» Extract:
Endoscopic ultrasound (EUS) is continuously stepping into the therapeutic arena, simultaneously evolving in different directions, such as the management of pancreatic and biliary diseases, celiac neurolysis, delivering local intratumoral therapy, and EUS-guided endosurgery. EUS-guided vascular procedures are also challenging, considering the variety of vascular pathology, proximity of the vascular structures to the GI tract wall, high resolution, and real-time guidance offering an attractive access route and precise delivery of the intervention. The literature on vascular therapeutic EUS demonstrates techniques for the management of upper GI variceal and nonvariceal bleeding, pseudoaneurysms, and coiling and embolization procedures, as well as the creation of intrahepatic portosystemic shunts. The paucity of studies, diversity of study designs, and the number of animal model studies hamper a systematic approach to the conclusion and decision making important to clinicians and healthcare policy makers. Nevertheless, theoretical benefits and findings up to date concerning technical feasibility, efficacy, and safety of the procedures drive further research and development in this rather young therapeutic arena.
Since its beginning in the 1980s, EUS has evolved into a powerful diagnostic tool used widely for a number of GI conditions, successfully replacing other “gold standard” diagnostic modalities. In recent years, EUS is expanding to the interventional arena, usurping the management of pathology that was traditionally in the domain of therapeutic endoscopy, interventional radiology, and surgery. Therapeutic endoscopic ultrasonography (T-EUS) is developing simultaneously in different areas, such as the management of pancreatic and biliary diseases (e.g., pseudocyst drainage, cholangiopancreatography, etc.), celiac neurolysis, delivering local intratumoral therapy, EUS-guided endosurgery, and vascular procedures [
PubMed/MEDLINE was searched to identify relevant publications in English. The following search string was used: {(EUS-guided or endosonography guided or endosonographic guidance or endoscopic ultrasound guidance or endoscopic ultrasound guided or echo-endosonography guided or echo-endosonographic guidance or endoscopic Doppler US guided or endoscopic Doppler ultrasound guided or endoscopic Doppler US guidance) AND (vascular or EUS-guided or varices or nonvariceal or pseudoaneurysm or Dieulafoy or Dieulafoy’s or porto-systemic shunt)}. The final search was launched on January 29, 2013, with no time restrictions. Additionally, the Cochrane Library was searched.

» What you need to do:
1. Please translate this sentence from the extract on endoscopic ultrasound into Spanish: "The final search was launched on January 29, 2013, with no time restrictions."
2. Resume the text on EUS-guided vascular procedures, picking up right after its last sentence.
The material after this point is separate from the text on endoscopic ultrasound.

[Pixel coordinate grounding data]

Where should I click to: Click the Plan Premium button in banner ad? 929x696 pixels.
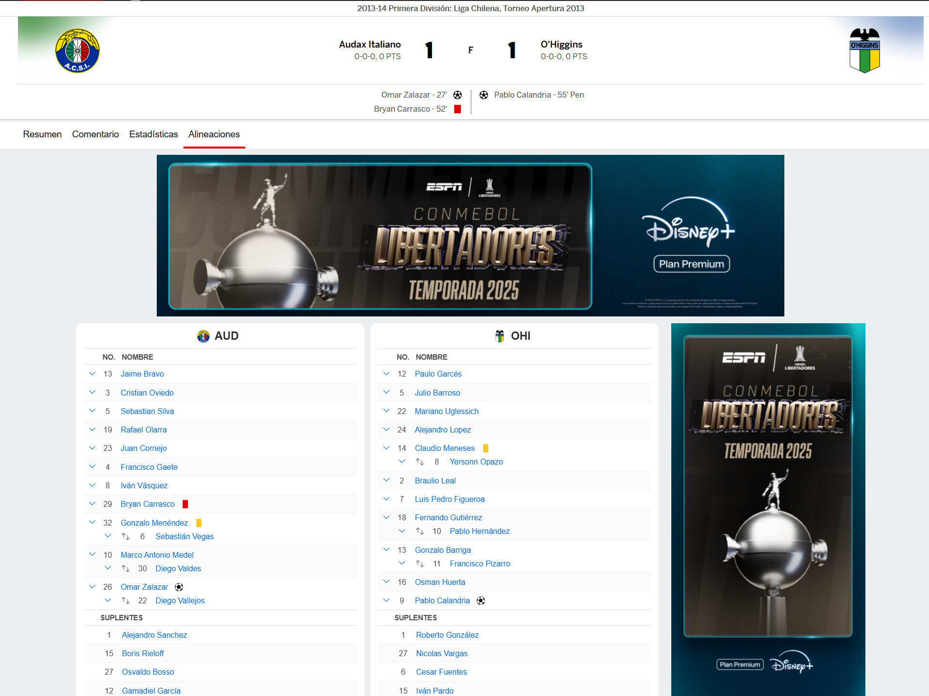pos(691,264)
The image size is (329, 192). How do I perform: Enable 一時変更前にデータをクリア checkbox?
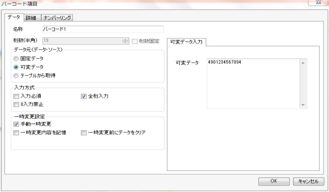[x=84, y=133]
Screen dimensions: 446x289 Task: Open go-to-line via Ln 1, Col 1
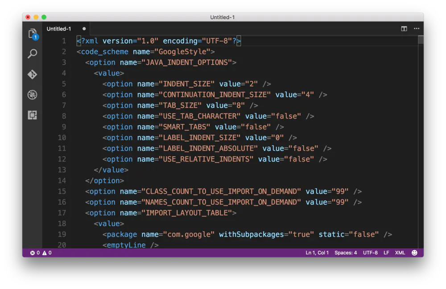click(x=317, y=252)
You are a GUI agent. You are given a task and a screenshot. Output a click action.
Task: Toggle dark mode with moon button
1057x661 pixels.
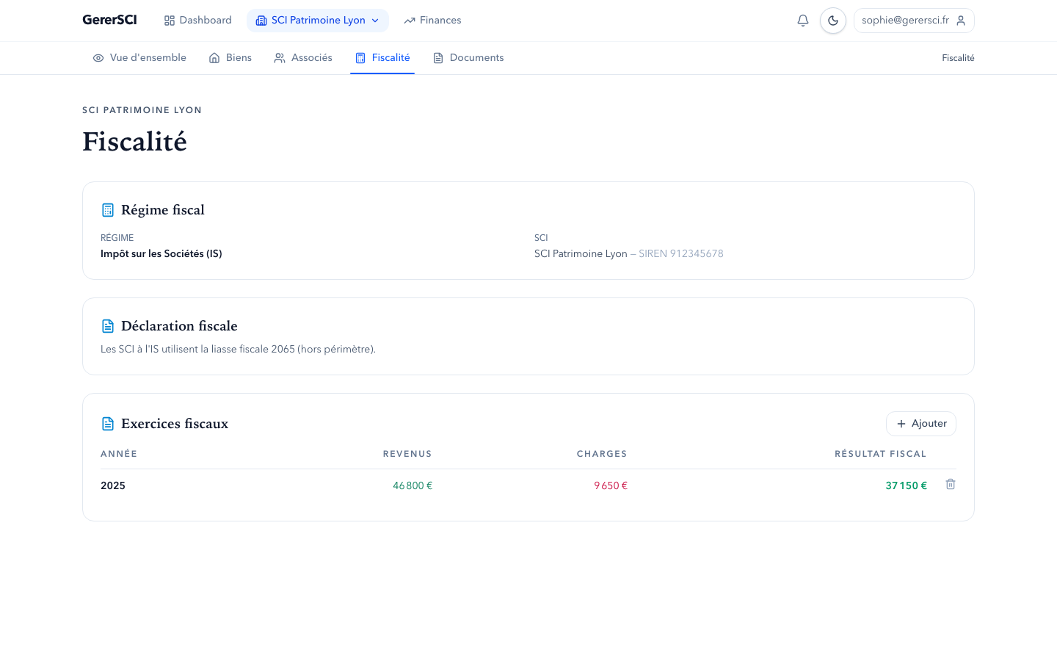(x=833, y=21)
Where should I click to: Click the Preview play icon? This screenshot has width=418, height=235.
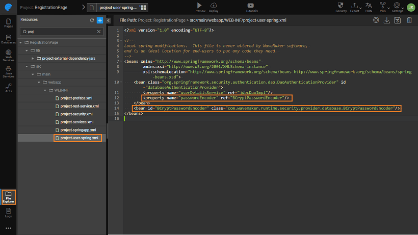click(200, 5)
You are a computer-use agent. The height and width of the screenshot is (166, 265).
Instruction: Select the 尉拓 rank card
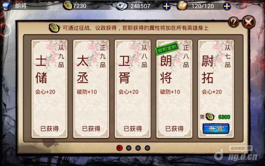(x=216, y=89)
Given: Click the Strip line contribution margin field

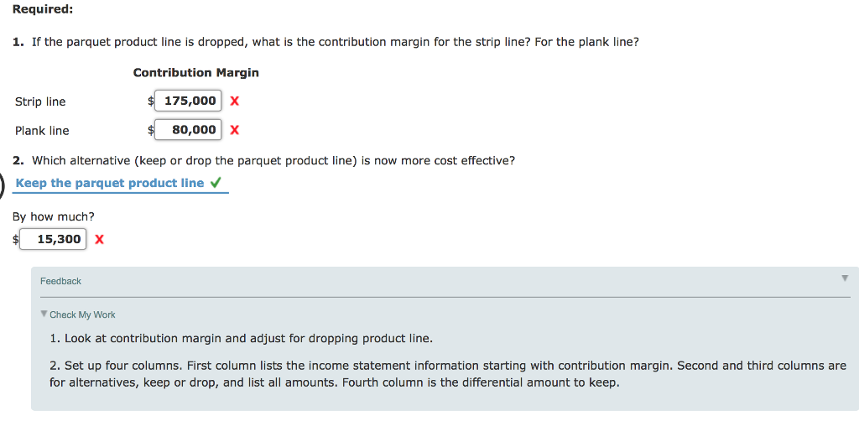Looking at the screenshot, I should [x=188, y=101].
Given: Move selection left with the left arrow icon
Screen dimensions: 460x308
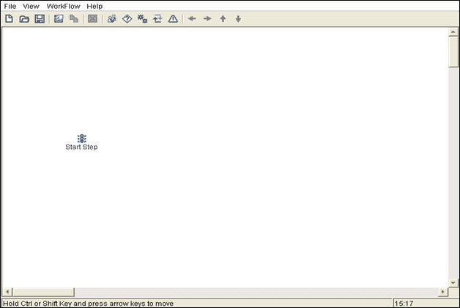Looking at the screenshot, I should point(192,19).
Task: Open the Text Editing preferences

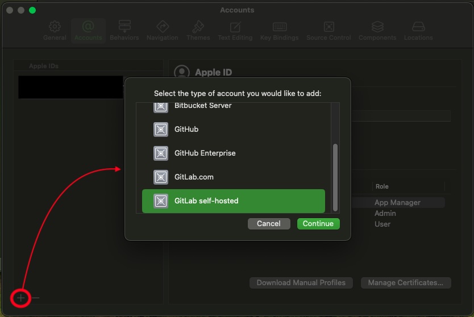Action: click(x=235, y=31)
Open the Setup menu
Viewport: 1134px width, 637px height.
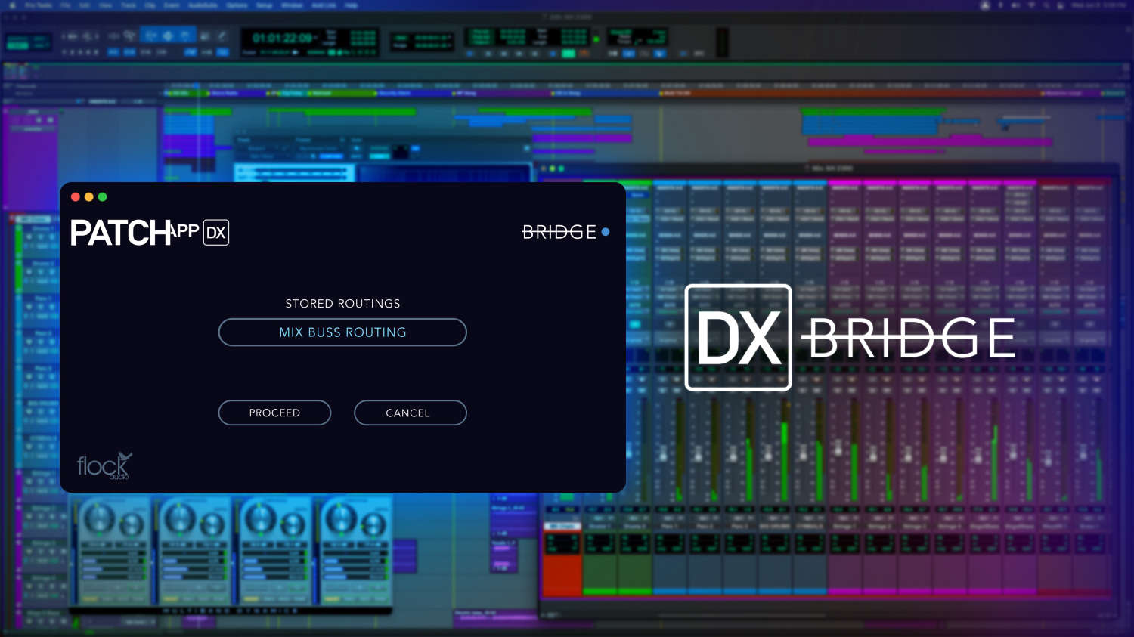(264, 5)
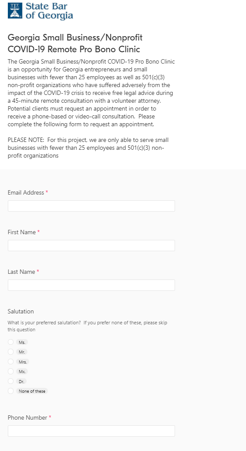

» Outputs for the tasks:
1. La búsqueda final se inició el 29 de enero de 2013, sin restricciones de tiempo.

2.
Our PubMed/MEDLINE search yielded 1291 publications that were assessed for relevance according to title and abstract by two reviewers, and potentially relevant papers were retrieved in full text. The bibliographies of publications identified as relevant were manually searched for potentially relevant titles, and additional publications were found. Finally, twenty published papers were included for analysis in this review. Abstracts presented at congresses were not included. We are aware that our search possibly missed relevant papers due to a relatively inconsistent and evolving terminology in this new therapeutic arena.
In this paper, the current literature on EUS-guided vascular procedures is summarized in a narrative form considering the paucity of the studies, great diversity of study designs (mostly pilot studies, case records, and small case series), and a number of animal model studies, hampering any systematic approach to the literature synthesis.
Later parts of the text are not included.